Roche receives FDA approval for use of Evrysdi (risdiplam) for treatment of spinal muscular atrophy
Roche announced that the U.S. Food and Drug Administration (FDA) has approved Evrysdi (risdiplam) for the treatment of spinal muscular atrophy (SMA) in adults and children two months of age and older, according to a press release from Roche.
Evrysdi showed clinically-meaningful improvements in motor function across two clinical trials in people with varying ages and levels of disease severity, including Types 1, 2, and 3 SMA. Infants achieved the ability to sit without support for at least 5 seconds, a key motor milestone not normally seen in the natural course of the disease. Evrysdi also improved survival without permanent ventilation at 12 and 23 months, compared to natural history. A liquid medicine, Evrysdi is administered daily at home by mouth or feeding tube.
Evrysdi is being studied in more than 450 people as part of a large clinical trial program in SMA. The program includes people from two months to 60 years of age with varying symptoms and motor function, such as people with scoliosis or joint contractures, and those previously treated for SMA with another medication.

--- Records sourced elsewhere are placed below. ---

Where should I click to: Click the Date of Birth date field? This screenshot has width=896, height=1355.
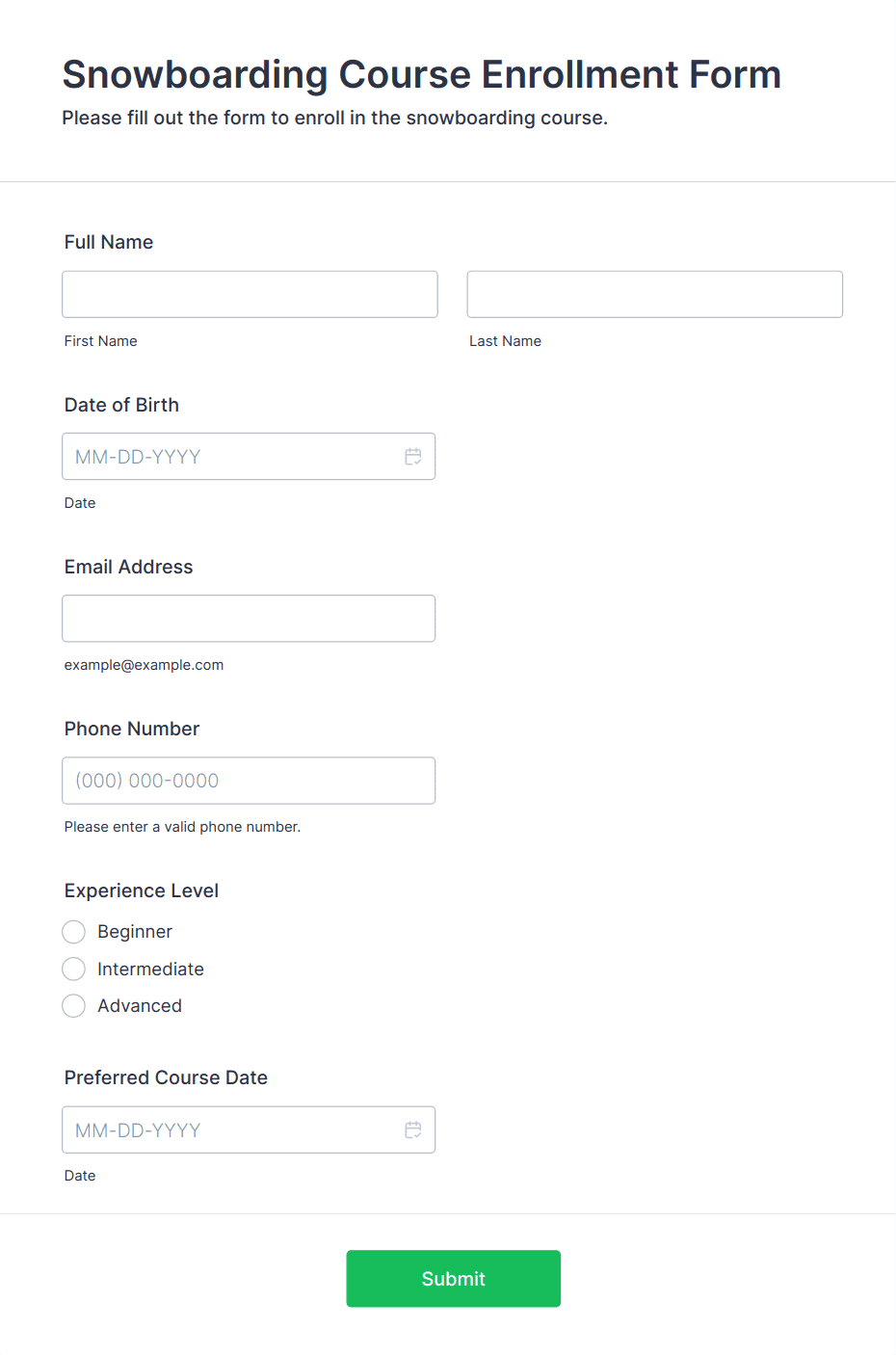click(x=231, y=457)
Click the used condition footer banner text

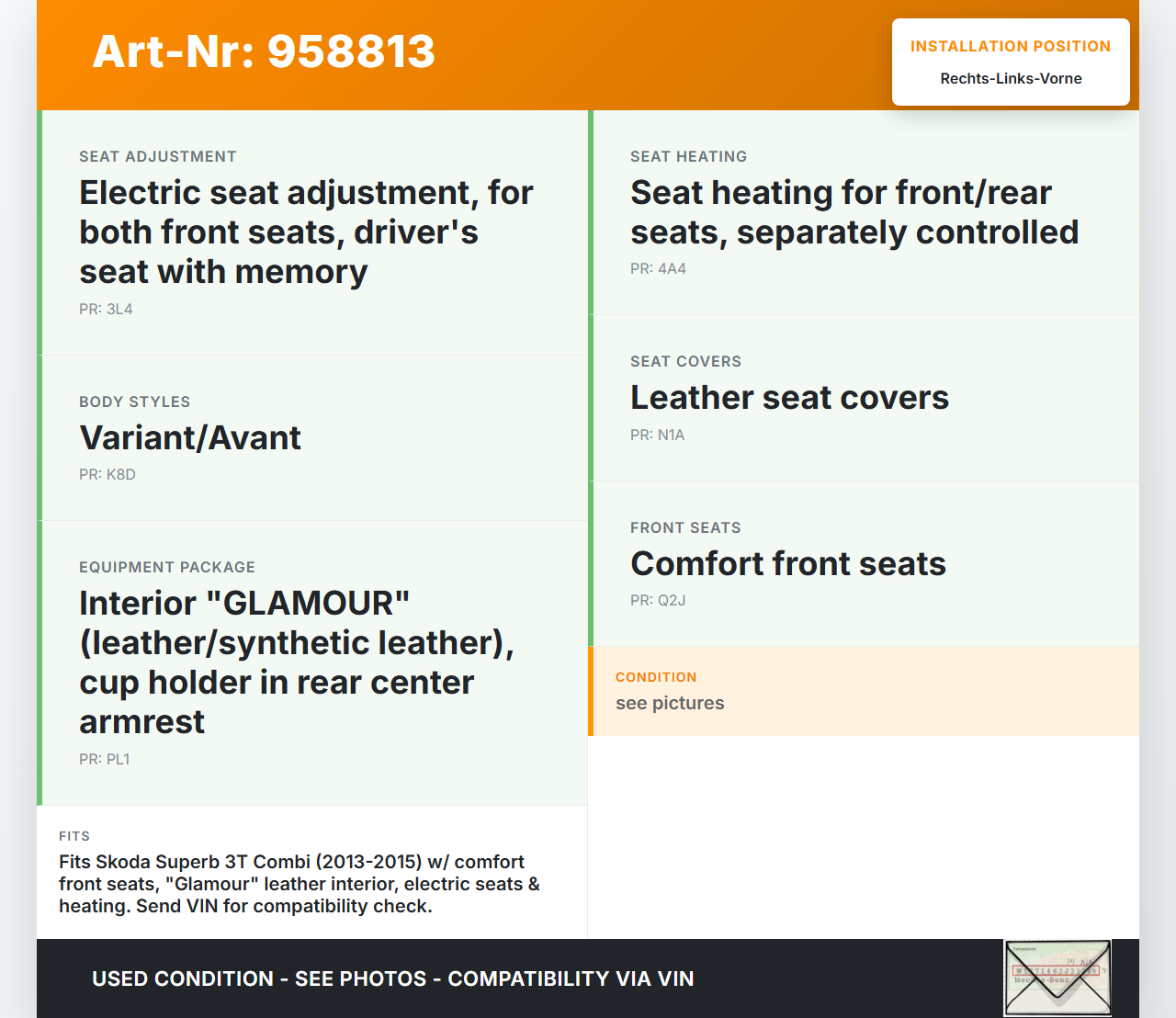click(392, 979)
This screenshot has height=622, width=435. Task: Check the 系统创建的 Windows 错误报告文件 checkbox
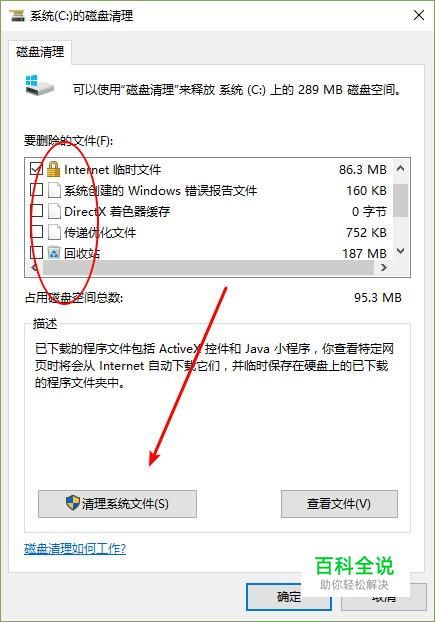point(36,190)
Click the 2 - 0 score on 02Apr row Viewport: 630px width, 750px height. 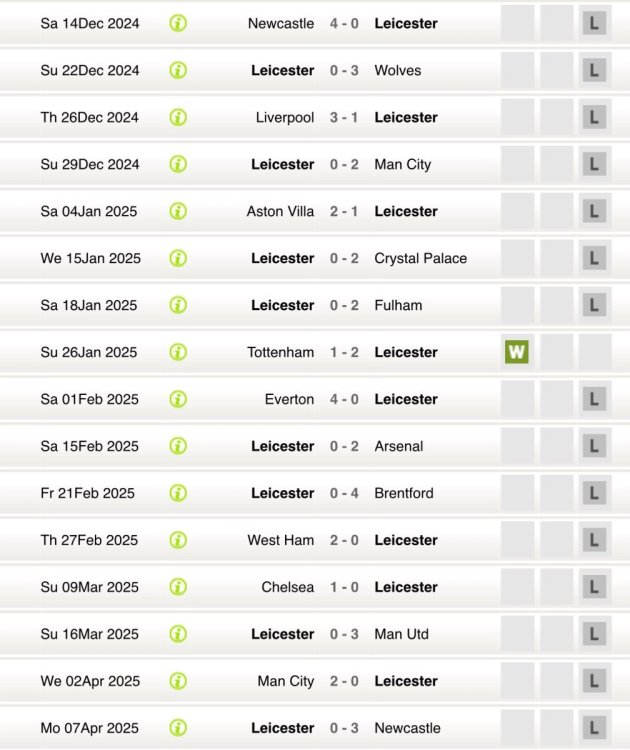[344, 681]
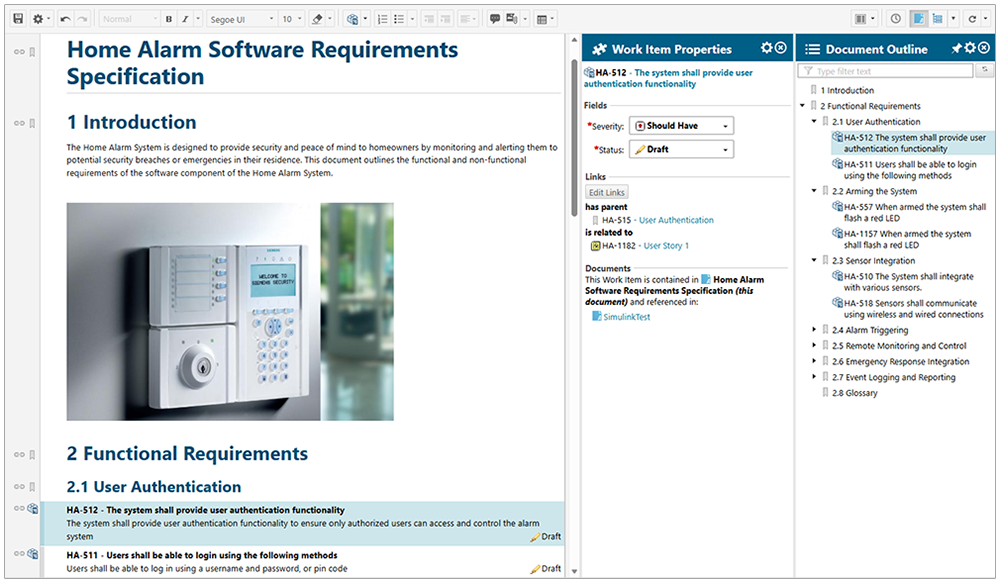Viewport: 1000px width, 583px height.
Task: Expand the 2.4 Alarm Triggering section
Action: tap(813, 330)
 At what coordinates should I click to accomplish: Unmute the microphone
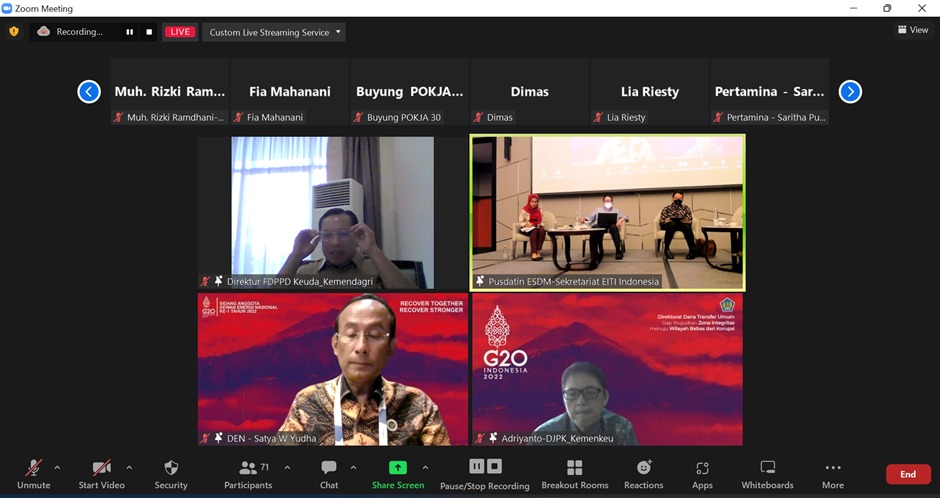click(33, 473)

The approval is based on data from two clinical studies designed to represent a broad spectrum of people living with SMA: FIREFISH in symptomatic infants aged two to seven months; and SUNFISH in children and adults aged two to 25 years. SUNFISH is the first and only placebo-controlled trial to include adults with Types 2 and 3 SMA.
Evrysdi is designed to treat SMA by increasing production of the survival motor neuron (SMN) protein. SMN protein is found throughout the body and is critical for maintaining healthy motor neurons and movement. Roche leads the clinical development of Evrysdi as part of a collaboration with the SMA Foundation and PTC Therapeutics.
Evrysdi will be available in the United States within two weeks for direct delivery to patients’ homes through Accredo Health Group, an Express Scripts specialty pharmacy.